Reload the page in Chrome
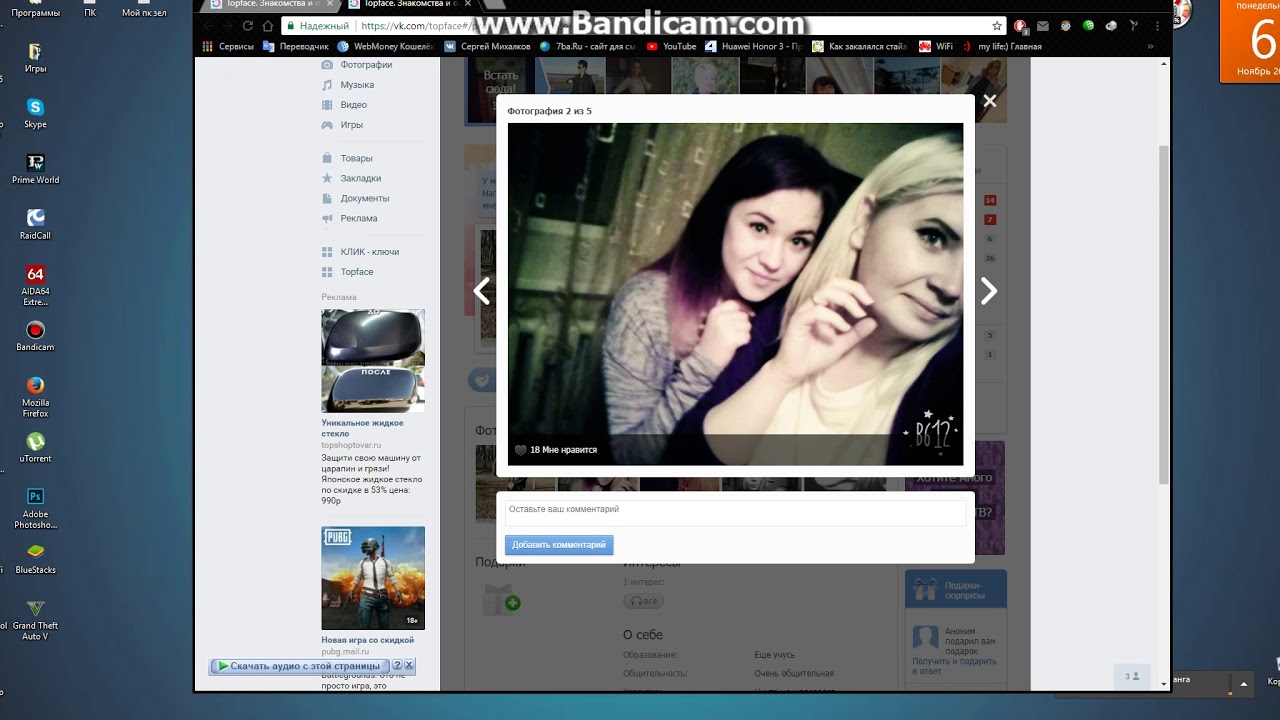This screenshot has height=720, width=1280. tap(247, 26)
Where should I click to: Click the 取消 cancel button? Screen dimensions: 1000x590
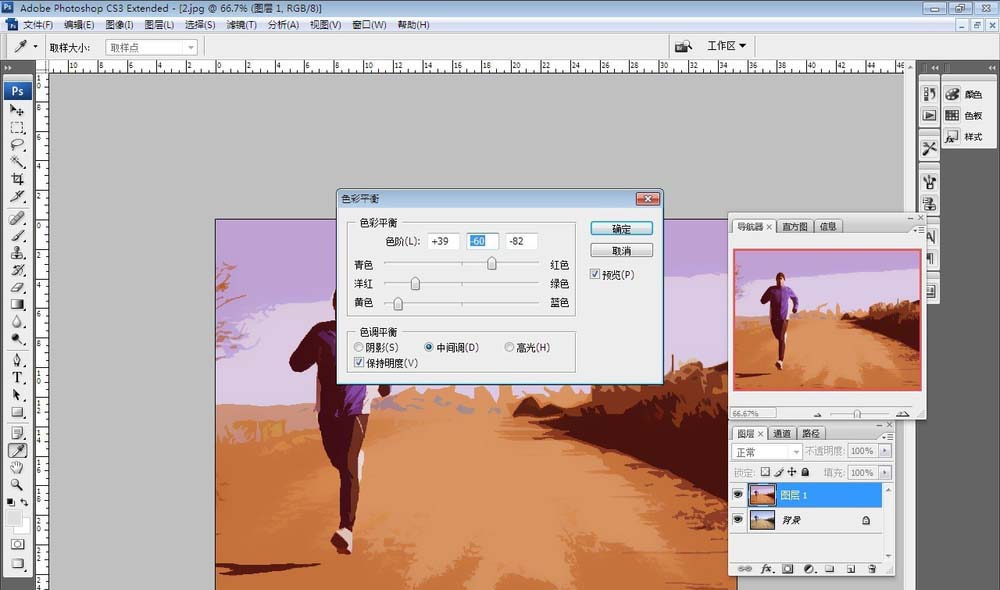(621, 251)
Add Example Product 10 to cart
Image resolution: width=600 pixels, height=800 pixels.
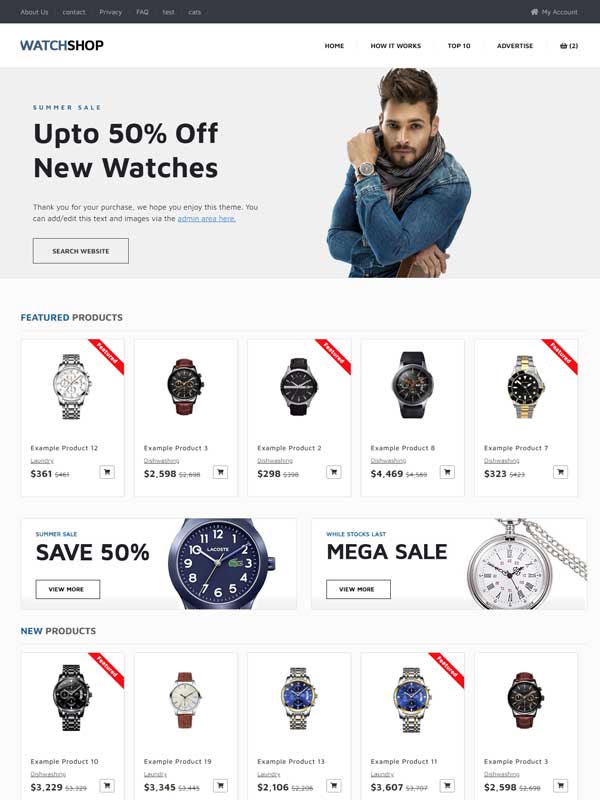tap(107, 786)
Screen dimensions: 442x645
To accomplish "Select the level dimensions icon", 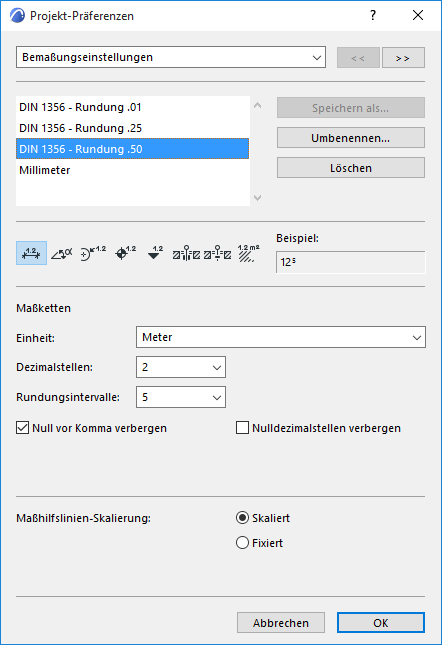I will point(125,253).
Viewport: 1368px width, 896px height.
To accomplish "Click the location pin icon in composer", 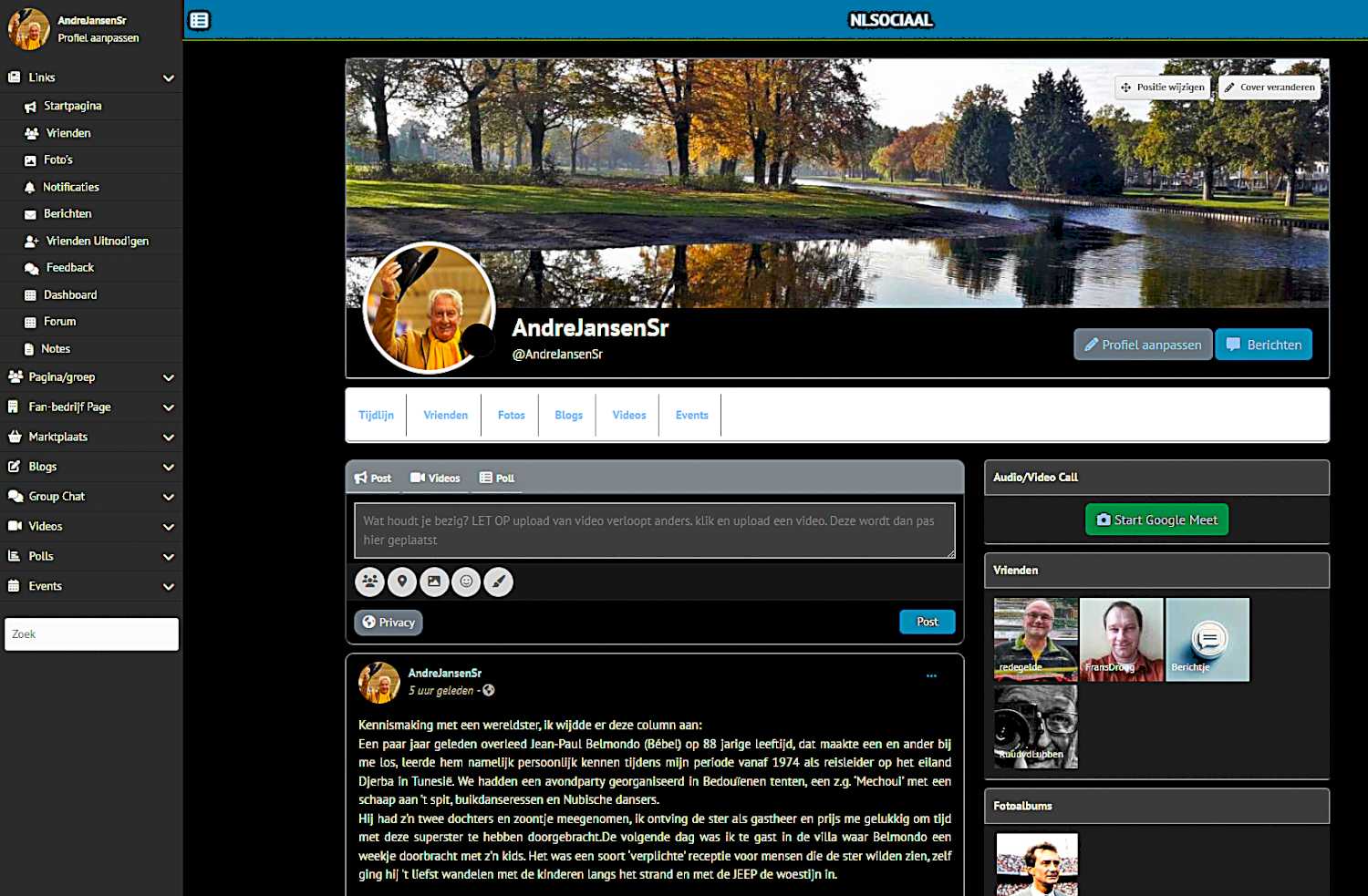I will click(401, 582).
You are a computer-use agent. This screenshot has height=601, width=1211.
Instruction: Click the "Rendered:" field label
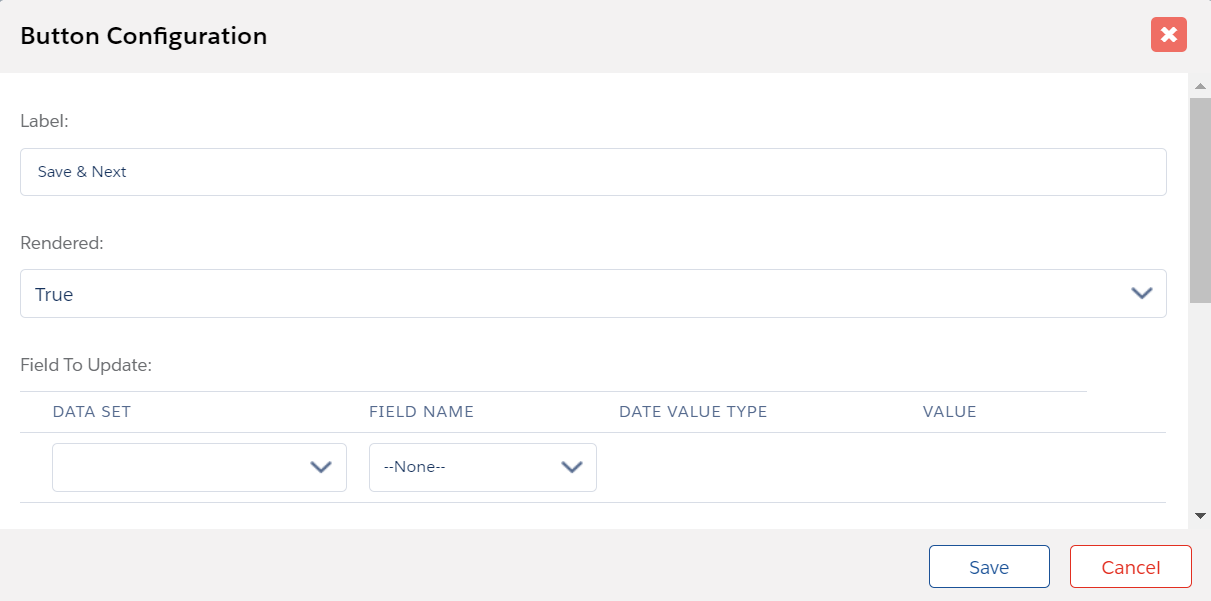(x=62, y=243)
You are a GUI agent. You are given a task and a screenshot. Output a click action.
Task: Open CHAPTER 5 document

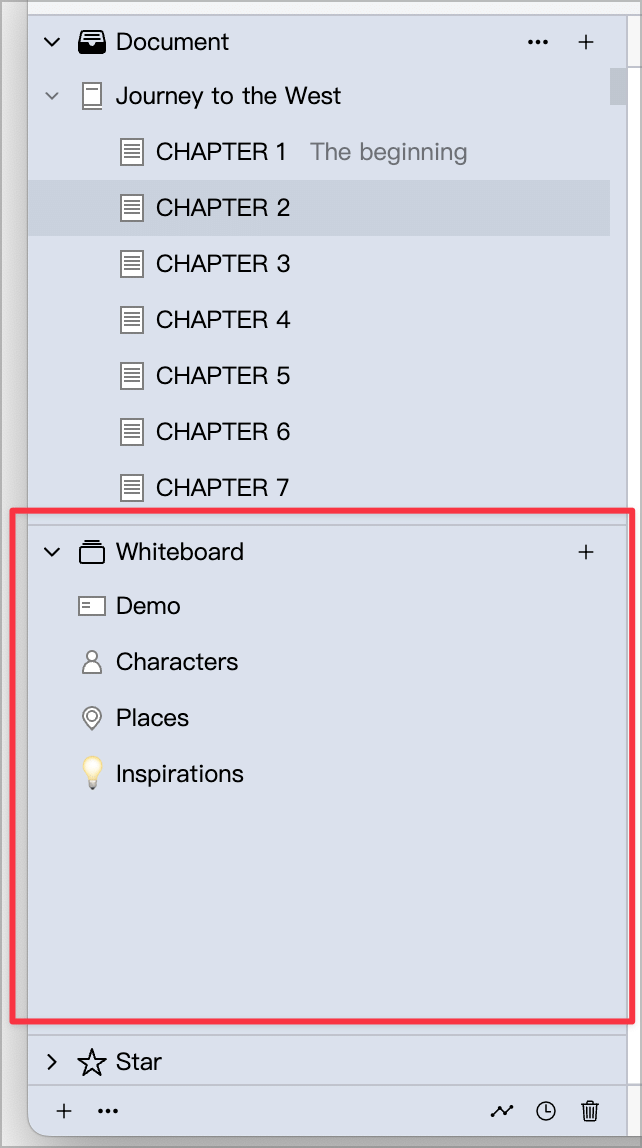[x=318, y=376]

★ ★ ★ ★

### What to work on
Where the word "agent" shows up in a line of the entries above, copy that line.

### Answer for this exercise
You are a computer-use agent. This screenshot has height=601, width=1211.
You are a GUI agent. You are given a task and a screenshot. Output a click action.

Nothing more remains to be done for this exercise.